Hiking Our Fair Value Estimate for BHP Billiton

On the back of strong 2011 earnings and positive outlook, we are increasing our fair value estimate for BHP Billiton and forecasting solid growth in 2012

Mark Taylor 30 August, 2011 | 9:23AM
Facebook Twitter LinkedIn

We are increasing our fair value estimate for BHP Billiton (BLT) by 5% and maintain our positive stance. Very strong cash flows leave the balance sheet in better shape than anticipated. Our fiscal 2012 earnings forecast is for 33% increase in earnings versus fiscal 2011, reflecting substantial growth in Western Australia iron ore volume on expansion plans and coking coal volume recovering from fiscal 2011's bad weather. We also anticipate improved performance from aluminium and nickel, veritable laggards in fiscal 2011. We then expect earnings to level off on a cooling in commodities price growth from current stratospheric levels and the impact of the mineral resources rent tax in Australia.

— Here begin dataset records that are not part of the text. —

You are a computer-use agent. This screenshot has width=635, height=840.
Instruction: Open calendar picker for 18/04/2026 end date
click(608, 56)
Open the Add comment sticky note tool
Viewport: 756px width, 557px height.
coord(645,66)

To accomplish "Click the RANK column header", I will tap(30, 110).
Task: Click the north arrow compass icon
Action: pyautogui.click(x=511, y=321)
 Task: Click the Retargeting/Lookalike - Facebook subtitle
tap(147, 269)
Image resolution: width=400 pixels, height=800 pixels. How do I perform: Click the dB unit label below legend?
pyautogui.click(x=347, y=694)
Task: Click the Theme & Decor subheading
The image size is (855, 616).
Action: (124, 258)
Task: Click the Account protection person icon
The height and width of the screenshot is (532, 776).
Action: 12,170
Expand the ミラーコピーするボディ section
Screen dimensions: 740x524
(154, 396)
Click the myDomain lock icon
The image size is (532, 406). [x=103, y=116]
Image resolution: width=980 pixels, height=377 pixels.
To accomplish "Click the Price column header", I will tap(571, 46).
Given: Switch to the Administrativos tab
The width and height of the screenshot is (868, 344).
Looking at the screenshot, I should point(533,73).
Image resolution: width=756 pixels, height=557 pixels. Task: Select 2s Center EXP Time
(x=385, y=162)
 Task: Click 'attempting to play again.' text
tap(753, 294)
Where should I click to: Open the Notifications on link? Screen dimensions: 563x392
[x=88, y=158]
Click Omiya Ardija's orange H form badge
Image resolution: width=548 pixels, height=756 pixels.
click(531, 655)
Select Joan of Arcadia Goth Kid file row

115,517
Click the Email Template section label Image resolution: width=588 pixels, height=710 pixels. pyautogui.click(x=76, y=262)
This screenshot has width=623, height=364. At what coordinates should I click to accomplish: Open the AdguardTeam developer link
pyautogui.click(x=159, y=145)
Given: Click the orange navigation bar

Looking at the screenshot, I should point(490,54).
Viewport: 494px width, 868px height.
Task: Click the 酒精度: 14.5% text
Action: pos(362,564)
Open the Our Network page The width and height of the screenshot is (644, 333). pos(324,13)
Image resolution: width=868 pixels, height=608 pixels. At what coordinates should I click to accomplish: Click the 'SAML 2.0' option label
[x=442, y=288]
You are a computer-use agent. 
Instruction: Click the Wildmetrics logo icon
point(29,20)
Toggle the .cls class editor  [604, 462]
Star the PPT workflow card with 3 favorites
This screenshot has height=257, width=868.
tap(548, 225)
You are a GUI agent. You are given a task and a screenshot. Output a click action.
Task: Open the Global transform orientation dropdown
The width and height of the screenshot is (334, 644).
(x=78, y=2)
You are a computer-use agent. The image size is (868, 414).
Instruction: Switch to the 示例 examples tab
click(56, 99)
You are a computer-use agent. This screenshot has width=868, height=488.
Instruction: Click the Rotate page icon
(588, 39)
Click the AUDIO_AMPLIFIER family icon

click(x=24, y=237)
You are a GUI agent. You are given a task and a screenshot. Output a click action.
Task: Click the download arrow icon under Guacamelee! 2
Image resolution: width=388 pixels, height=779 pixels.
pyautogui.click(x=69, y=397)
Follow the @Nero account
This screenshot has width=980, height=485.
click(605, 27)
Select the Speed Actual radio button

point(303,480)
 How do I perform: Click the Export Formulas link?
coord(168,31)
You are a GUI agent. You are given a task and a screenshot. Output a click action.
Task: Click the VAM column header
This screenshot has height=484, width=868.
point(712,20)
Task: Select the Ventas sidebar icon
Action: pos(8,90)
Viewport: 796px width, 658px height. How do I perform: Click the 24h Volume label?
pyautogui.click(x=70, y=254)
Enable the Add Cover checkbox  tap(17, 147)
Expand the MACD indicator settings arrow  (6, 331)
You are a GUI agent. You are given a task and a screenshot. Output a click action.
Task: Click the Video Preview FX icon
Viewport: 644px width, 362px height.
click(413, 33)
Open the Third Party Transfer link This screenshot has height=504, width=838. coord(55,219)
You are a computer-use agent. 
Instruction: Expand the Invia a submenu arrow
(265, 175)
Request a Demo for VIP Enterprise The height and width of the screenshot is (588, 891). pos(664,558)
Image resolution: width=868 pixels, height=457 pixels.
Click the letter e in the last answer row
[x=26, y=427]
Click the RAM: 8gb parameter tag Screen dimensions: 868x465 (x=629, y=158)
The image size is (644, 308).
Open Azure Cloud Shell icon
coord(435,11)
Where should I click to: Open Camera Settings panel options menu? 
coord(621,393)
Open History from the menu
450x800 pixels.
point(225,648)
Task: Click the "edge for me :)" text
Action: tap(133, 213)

In line with expectations, BHP reported record underlying fiscal 2011 earnings up 74% to $21.7 billion. That's 40% above the previous highest mark of $15.4 billion set in fiscal 2008. Cost pressures are evident, though outside of oil are in line with expectations, given commodities inflation. Most segments experienced 35%-40% rises in unit costs, though some like oil and coal were higher for industry-specific reasons--oil in part because of the drilling moratorium in the United States and coal the weather. Yet industrywide cost pressures, in conjunction with persistent supply-side constraints, are a key plank to commodity price support.

Going forward, BHP anticipates robust commodities demand in both the short and medium term, supported by intensive emerging economic growth--and if stimulatory policy is enacted, then more so. With respect to steelmaking raw materials, the company does anticipate growth in demand, particularly in China, to slow in the longer term to more sustainable levels. But the fundamentals even for these commodities remain compelling, given a constrained supply-side response and rising capital costs.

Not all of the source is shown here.